11 Jun 2014
Evolving responsibilities include risk management, accountability and effective oversight of grant implementation at country level

Aidspan on 11 June released a new paper on the evolving role of the local fund agent (LFA) in the Global Fund's ecology, specifically in relation to in-country oversight of grant implementation.

The paper, 'The Local Fund Agents: A Review of changing roles, functions, and performance from 2002 to date,' is available for download from the Aidspan website.

As a funding mechanism without an in-country presence, developed in part to represent its commitment to country ownership, the Global Fund has had to invent and evolve a system by which grant oversight is provided without incurring high operational costs.

The role and responsibility of the LFA within the Global Fund architecture has not always been well-understood at the country level.
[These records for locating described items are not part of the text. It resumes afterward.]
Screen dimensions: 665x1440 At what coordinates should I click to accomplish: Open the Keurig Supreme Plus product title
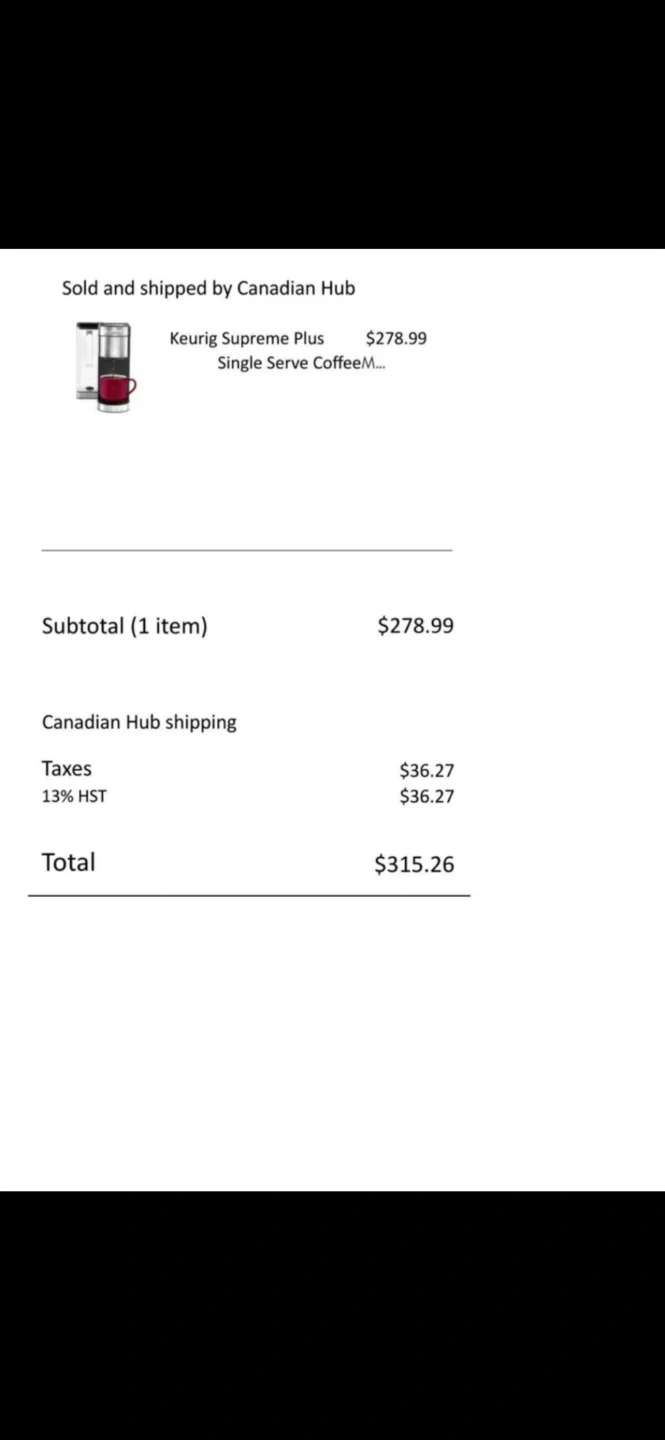[x=246, y=338]
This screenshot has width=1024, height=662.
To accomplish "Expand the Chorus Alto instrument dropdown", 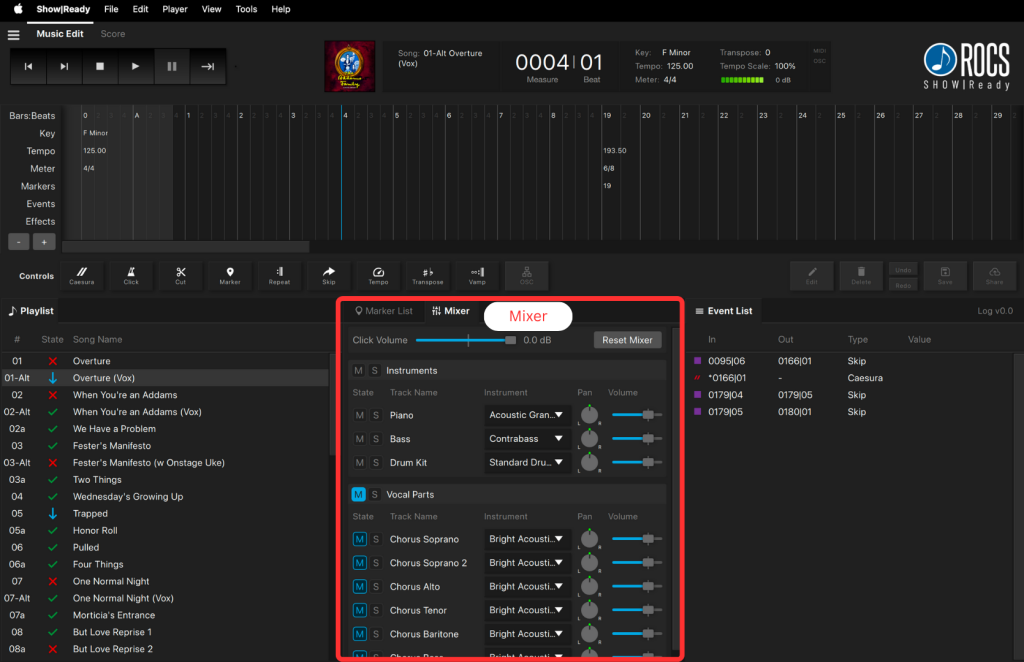I will 527,587.
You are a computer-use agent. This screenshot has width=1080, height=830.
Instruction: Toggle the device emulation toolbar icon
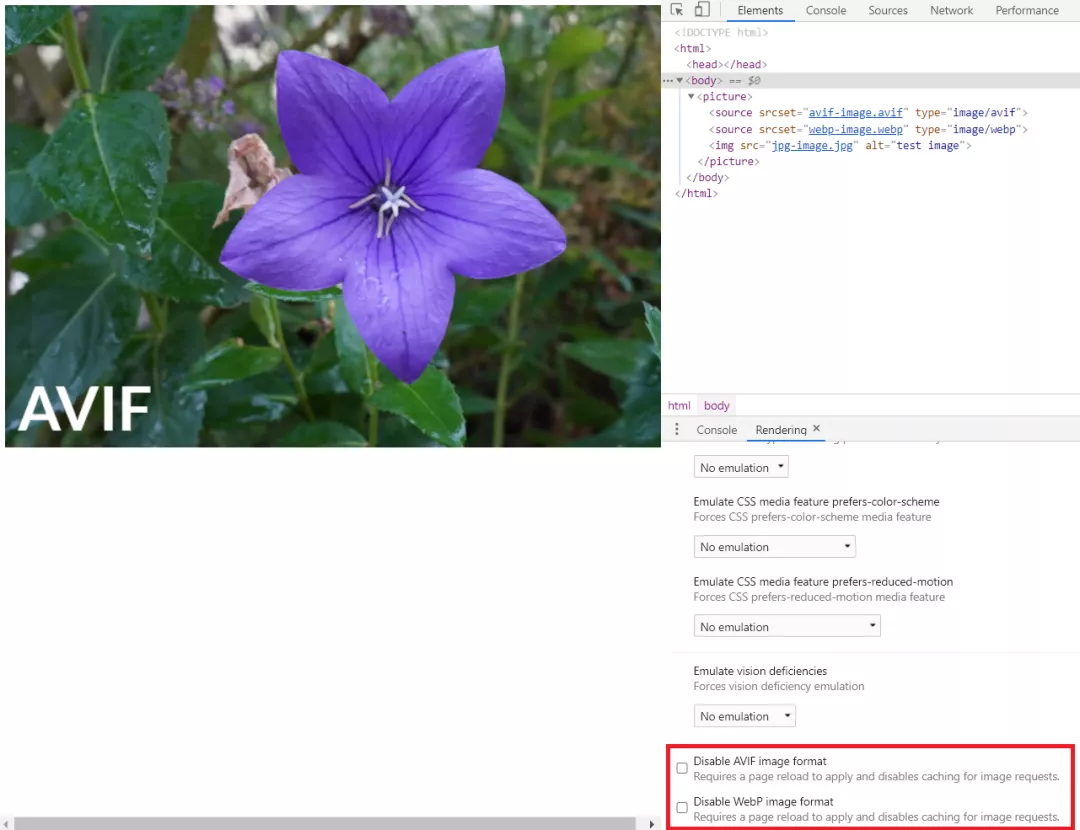(x=704, y=10)
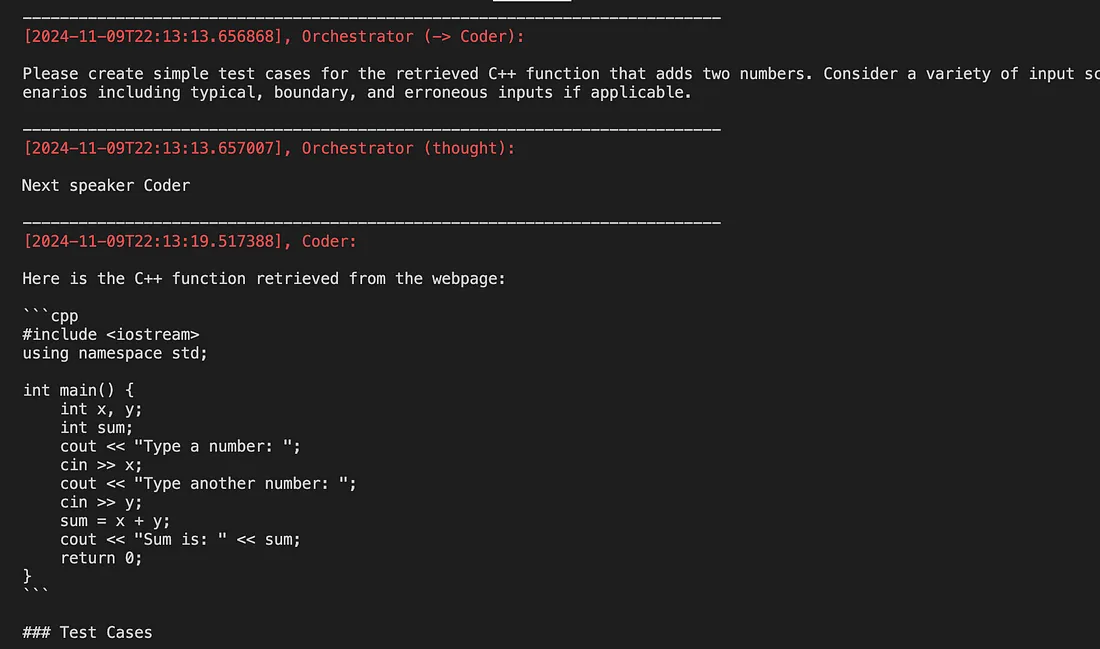
Task: Click the "### Test Cases" heading
Action: (87, 633)
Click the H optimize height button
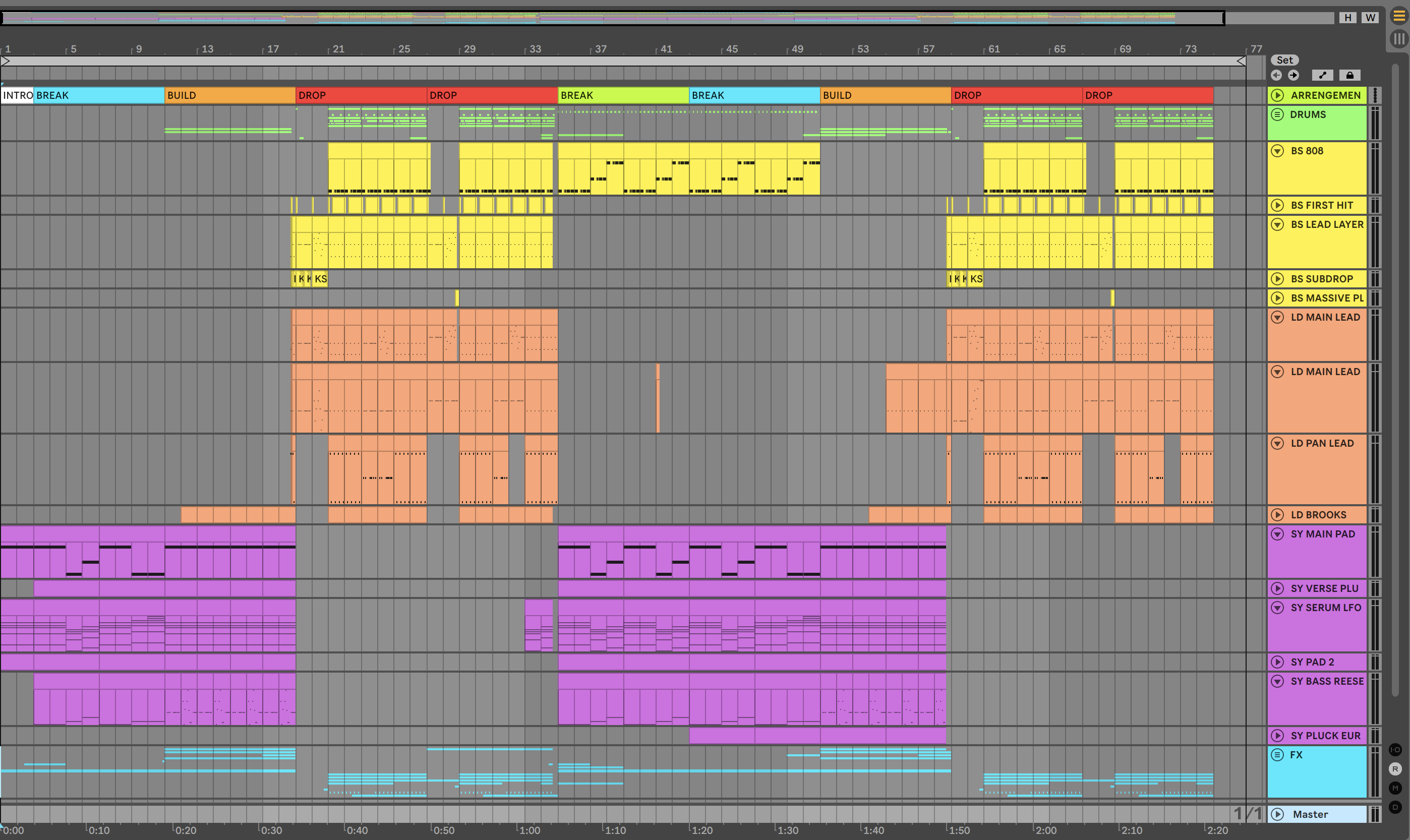 [1348, 18]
That lack of understanding has contributed to a series of misperceptions of what the LFA represents at the national level, and the relationships LFAs are supposed to have with other in-country actors.

The novelty of the approach notwithstanding, LFAs are held to a high standard of operations and performance, with regular monitoring to identify and correct weaknesses. Routine monitoring across the range of countries under LFA oversight has prompted a series of changes in how they function, operate and perform.

Drawing from available published and 'grey' literature, the paper is divided into four sections:

  • an overall description of the LFA system, and how it fits within the Global Fund architecture and interacts with the national health systems of recipient countries
  • general functions of LFAs, including their roles as stipulated in their contracts with the Fund and outside of their mandate as a Global Fund agent
  • interactions between LFAs and other Global Fund stakeholders including grant implementers and technical partners
  • evolution of performance evaluation of LFA at the country level

LFAs are integral to the Global Fund's model of multi-lateral financing without in-country presence, helping to operationalize performance-based financing by verifying reports and assigning program progress.

Those weaknesses that had been identified in the first 10 years of the Fund's operations have been revised, and new practices and protocols dictating an LFA's role at the country level have been established, specifically related to programming, monitoring and evaluation and procurement and supply management.

A revised online performance evaluation tool , the contents of which are discussed in Aidspan's paper, will help to further improve reporting and communication between the Global Fund and in-country stakeholders, while also helping to improve the performance of the LFAs themselves.